Here, we examine the difficulty in finding an entropy-like functional in phase
space that extends to negative Wigner functions and then advocate the merits of
defining a complex-valued entropy associated with any Wigner function. This
quantity, which we call the complex Wigner entropy, is defined via the analytic
continuation of Shannon's differential entropy of the Wigner function in the
complex plane. We show that the complex Wigner entropy enjoys interesting
properties, especially its real and imaginary parts are both invariant under
Gaussian unitaries (displacements, rotations, and squeezing in phase space).
Its real part is physically relevant when considering the evolution of the
Wigner function under a Gaussian convolution, while its imaginary part is
simply proportional to the negative volume of the Wigner function.
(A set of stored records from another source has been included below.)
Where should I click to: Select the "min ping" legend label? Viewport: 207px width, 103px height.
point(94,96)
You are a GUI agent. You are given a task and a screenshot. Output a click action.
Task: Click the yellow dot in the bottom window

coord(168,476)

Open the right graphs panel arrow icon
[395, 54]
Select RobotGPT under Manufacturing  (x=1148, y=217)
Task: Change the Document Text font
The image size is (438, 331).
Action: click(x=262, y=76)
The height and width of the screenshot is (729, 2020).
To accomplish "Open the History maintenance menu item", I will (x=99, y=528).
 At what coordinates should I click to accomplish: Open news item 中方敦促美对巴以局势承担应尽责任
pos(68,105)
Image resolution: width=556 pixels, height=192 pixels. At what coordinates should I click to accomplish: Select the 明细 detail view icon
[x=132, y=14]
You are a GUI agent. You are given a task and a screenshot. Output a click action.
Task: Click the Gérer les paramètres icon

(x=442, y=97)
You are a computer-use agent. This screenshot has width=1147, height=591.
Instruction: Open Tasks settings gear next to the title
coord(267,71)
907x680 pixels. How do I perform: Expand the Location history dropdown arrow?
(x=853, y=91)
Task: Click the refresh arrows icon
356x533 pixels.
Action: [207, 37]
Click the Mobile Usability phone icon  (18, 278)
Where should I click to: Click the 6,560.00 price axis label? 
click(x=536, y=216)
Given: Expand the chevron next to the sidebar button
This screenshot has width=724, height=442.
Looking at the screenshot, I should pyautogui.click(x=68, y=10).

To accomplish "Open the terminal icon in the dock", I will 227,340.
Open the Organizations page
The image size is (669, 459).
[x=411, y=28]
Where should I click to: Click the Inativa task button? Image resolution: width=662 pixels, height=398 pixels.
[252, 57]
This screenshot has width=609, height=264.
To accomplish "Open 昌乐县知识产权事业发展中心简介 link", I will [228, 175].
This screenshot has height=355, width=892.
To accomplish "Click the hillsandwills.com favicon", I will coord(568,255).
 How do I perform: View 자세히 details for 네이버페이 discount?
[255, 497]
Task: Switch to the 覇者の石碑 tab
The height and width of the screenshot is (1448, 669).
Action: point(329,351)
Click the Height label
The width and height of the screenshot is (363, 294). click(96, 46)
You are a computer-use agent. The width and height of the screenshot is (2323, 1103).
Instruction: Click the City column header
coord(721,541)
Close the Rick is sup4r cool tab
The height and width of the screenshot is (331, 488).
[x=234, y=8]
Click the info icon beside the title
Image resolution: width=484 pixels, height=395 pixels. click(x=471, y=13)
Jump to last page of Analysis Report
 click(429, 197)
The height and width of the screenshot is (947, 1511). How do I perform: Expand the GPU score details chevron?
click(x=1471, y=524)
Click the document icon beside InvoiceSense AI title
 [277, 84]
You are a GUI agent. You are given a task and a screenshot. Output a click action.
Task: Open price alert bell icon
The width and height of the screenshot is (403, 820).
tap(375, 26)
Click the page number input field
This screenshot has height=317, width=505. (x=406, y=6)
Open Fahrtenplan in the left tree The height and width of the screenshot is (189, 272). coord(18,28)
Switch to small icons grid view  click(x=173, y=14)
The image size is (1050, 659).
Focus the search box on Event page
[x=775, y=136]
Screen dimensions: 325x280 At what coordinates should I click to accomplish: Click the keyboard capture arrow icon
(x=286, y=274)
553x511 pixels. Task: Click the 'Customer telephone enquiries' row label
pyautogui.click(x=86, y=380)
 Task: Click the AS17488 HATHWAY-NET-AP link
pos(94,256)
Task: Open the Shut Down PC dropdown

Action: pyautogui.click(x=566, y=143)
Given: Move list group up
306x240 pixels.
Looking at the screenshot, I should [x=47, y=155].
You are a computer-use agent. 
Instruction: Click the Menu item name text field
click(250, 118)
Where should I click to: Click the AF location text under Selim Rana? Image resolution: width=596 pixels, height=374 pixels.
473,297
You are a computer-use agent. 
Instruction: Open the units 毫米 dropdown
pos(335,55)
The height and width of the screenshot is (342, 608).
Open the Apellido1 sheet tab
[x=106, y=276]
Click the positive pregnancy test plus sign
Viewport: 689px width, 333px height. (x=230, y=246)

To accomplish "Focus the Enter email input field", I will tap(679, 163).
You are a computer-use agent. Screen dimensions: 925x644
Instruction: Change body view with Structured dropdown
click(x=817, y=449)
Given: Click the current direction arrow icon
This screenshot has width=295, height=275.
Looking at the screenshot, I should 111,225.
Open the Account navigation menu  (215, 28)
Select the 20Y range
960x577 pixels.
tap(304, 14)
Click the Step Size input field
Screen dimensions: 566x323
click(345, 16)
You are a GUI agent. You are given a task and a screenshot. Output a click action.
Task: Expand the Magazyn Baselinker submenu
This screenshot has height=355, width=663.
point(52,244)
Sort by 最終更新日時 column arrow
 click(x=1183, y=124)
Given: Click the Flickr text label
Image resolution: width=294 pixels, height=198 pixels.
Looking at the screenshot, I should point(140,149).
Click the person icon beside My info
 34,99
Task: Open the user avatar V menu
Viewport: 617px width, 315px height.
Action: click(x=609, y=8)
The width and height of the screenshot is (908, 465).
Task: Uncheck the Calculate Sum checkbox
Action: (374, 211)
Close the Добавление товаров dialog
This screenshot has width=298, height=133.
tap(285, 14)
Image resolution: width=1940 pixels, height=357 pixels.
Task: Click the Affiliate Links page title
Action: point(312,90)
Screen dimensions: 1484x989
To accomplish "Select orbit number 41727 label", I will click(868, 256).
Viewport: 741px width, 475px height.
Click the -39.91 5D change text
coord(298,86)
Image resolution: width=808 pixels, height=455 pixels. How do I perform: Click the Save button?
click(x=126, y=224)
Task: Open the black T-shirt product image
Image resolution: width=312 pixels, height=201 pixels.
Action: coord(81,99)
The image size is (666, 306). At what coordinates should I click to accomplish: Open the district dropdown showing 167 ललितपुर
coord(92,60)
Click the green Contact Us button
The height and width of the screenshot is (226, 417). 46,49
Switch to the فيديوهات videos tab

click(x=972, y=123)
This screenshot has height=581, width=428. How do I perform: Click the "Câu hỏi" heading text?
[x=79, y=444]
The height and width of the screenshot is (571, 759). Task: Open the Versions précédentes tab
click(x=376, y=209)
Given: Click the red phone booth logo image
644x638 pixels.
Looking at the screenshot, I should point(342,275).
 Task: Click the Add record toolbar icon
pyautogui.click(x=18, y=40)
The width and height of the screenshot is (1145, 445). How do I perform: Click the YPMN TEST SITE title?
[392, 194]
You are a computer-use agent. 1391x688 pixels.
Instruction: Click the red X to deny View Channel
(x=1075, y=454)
Finally, we
define the complex-valued Fisher information of any Wigner function, which is
linked (via an extended de Bruijn's identity) to the time derivative of the
complex Wigner entropy when the state undergoes Gaussian additive noise.
Overall, it is anticipated that the complex plane yields a proper framework for
analyzing the entropic properties of quasiprobability distributions in phase
space.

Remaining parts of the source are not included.